I have a great concern about the observability inequality in systems without output equation. I learned (in engineering) that in a state representation of linear systems the equations are:
State equation: \begin{equation} \dot{x} = Ax + Bu \end{equation}
Output equation \begin{equation} y = Cx + Du \end{equation}
In this systems the controllability is check with Kalman Condition, that says if $\text{rank}([A \ AB \cdots A^{n-1}B]) = n$ then the system is controllabe. For the observability the condition is with if $\text{rank}([C \ CA \cdots C^{n-1}A]^T) = n$, then the system is observable.
On the other hand, we have the observability inequality.
\begin{equation}\label{eq13} \int_0^T|B^*\varphi|^2dt\geq c|\varphi(0)|^2, \end{equation}
Now in some books of control (specially in math) the output equations does not appear, and the observability only is determined for the inequality and the implication that controllability is equivalent to observability. I don't know how find a relationship between this concepts.
Thanks. (this is my first question here!!)

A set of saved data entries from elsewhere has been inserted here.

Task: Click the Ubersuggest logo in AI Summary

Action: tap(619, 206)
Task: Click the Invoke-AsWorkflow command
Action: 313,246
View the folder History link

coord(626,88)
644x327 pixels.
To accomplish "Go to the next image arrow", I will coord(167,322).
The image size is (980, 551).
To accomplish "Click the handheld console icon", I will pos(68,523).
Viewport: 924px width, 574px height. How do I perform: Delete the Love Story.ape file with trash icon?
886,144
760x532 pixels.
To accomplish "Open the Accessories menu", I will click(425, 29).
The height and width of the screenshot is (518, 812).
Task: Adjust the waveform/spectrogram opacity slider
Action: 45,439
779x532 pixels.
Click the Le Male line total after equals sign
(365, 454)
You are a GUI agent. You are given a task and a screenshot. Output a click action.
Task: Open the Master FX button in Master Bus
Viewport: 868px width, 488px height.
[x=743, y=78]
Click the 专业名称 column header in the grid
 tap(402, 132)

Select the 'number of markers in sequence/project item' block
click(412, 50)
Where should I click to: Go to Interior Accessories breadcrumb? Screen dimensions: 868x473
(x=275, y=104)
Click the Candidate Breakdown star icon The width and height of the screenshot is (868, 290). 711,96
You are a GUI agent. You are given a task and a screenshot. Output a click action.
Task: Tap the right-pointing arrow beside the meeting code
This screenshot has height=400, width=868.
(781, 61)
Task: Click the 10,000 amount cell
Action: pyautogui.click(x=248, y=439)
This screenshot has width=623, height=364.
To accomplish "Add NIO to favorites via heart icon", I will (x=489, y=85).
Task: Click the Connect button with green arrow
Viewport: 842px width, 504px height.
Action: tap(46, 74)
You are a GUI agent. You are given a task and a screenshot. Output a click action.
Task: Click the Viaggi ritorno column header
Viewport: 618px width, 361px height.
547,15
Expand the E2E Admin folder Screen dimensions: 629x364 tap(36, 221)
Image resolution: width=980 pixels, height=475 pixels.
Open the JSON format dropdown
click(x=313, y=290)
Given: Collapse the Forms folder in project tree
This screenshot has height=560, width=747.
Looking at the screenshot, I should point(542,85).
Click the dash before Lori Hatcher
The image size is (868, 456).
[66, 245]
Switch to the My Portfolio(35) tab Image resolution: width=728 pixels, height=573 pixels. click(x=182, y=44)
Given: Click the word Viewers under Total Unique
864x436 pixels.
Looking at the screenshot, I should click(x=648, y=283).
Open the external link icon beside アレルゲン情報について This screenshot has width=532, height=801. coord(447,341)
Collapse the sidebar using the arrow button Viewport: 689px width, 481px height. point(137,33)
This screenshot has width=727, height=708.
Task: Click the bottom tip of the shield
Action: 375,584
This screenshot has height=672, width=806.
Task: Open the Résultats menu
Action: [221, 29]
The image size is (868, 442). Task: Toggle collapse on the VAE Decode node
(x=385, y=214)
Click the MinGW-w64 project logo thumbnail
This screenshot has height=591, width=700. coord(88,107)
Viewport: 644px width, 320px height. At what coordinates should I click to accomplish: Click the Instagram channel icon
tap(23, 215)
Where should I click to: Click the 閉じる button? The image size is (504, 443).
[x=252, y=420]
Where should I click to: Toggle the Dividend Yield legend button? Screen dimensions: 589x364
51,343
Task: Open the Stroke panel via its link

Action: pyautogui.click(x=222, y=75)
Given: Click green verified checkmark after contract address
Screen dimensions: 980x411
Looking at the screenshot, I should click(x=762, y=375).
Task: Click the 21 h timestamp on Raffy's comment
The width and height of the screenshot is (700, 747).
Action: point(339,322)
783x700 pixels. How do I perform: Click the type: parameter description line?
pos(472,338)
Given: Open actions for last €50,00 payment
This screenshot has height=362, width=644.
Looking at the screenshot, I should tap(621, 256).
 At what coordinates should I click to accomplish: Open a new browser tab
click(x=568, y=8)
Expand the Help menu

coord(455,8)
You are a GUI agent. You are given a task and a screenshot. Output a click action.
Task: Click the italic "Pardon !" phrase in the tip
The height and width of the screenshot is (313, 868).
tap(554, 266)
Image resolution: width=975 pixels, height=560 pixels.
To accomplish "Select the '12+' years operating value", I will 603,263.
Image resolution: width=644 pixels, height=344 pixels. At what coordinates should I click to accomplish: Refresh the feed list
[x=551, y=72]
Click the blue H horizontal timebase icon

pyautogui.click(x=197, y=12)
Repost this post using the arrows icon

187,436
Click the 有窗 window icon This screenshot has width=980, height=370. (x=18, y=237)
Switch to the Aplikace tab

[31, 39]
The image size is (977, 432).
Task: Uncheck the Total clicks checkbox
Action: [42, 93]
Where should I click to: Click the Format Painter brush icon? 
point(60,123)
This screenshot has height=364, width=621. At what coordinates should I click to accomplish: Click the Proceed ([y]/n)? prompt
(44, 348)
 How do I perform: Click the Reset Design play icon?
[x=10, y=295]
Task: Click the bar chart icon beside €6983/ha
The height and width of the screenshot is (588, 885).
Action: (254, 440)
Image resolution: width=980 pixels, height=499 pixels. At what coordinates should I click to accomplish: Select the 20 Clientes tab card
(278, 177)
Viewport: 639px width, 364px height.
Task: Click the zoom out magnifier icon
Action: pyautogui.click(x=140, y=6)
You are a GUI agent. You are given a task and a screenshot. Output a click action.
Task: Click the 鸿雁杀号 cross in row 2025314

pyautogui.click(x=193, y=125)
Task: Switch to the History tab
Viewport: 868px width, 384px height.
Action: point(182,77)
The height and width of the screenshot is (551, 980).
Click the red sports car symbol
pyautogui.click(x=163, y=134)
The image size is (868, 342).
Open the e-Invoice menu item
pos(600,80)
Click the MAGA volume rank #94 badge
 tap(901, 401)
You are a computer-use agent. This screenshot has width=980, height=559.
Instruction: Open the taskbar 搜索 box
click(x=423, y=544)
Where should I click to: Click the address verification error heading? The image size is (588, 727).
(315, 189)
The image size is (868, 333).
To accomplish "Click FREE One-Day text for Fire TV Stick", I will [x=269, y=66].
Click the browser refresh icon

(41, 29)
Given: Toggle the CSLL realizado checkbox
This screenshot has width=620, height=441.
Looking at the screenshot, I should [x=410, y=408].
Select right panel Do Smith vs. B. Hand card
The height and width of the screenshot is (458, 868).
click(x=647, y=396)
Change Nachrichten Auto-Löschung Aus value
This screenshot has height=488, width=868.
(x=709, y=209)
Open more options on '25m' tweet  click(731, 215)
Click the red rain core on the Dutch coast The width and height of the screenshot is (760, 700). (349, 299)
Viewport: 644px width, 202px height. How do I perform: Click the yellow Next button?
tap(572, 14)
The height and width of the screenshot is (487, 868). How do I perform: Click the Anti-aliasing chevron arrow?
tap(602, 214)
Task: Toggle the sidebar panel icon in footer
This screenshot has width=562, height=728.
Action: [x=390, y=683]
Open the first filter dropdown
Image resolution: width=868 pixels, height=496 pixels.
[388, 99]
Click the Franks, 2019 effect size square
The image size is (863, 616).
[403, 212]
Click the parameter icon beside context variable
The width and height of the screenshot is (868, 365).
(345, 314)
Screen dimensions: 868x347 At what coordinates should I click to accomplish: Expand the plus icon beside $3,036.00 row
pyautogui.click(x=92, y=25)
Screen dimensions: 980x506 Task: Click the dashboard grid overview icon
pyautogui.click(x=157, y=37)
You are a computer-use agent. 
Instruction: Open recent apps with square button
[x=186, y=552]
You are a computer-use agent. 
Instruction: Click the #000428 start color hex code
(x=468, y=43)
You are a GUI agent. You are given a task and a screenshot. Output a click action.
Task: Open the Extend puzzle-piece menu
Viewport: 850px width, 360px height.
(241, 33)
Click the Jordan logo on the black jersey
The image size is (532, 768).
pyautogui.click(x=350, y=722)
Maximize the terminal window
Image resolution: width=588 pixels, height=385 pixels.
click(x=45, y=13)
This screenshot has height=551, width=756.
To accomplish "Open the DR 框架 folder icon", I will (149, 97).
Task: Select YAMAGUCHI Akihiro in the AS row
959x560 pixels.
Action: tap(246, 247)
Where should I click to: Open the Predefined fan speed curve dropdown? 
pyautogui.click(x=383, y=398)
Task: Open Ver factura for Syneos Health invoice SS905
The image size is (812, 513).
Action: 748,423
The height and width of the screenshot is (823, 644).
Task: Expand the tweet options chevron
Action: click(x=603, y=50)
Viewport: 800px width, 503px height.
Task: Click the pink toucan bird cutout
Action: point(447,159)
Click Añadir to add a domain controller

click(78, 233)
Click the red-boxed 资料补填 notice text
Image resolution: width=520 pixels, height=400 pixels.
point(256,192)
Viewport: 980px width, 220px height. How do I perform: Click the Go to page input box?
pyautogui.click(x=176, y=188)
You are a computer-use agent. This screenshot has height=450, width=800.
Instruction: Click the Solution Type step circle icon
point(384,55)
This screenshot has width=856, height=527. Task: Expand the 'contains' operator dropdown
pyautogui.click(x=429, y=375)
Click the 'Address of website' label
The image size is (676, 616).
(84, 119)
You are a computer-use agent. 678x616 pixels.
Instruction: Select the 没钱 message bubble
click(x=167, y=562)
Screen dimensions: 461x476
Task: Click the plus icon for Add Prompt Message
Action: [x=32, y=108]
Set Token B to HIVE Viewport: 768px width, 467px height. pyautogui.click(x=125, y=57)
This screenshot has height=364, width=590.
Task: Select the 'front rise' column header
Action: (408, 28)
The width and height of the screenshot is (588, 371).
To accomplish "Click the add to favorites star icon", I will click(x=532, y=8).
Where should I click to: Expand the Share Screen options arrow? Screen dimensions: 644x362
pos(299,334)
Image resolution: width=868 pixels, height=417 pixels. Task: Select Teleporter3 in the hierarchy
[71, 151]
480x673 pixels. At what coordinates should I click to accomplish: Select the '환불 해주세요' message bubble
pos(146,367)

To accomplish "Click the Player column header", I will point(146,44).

From the given information, I am understanding that $\varphi(t)=\exp(A^*t)\varphi(0)$ and that
$$ \int_0^T|B^*\varphi(t)|^2dt=\int_0^T\varphi(t)^*BB^*\varphi(t)dt=\varphi(0)^*\left(\int_0^T\exp(At)BB^*\exp(A^*t)dt\right)\varphi(0), $$
where we can observe that the middle matrix is nothing else but the finite-time controllability Gramian of the system $(A,B)$, which we will denote by $W_T$. Therefore, we have that
$$ \int_0^T|B^*\varphi|^2dt\geq c|\varphi(0)|^2 $$
is equivalent to saying that $W_T-cI$ is positive semidefinite. This means that if $c>0$, the above condition is equivalent to saying that $W_T$ is positive definite, which is equivalent, in turn, to say that the system is controllable at time $T$. In the case of LTI systems, this means that it is also controllable at all $T>0$. This is not true in general for LTV systems.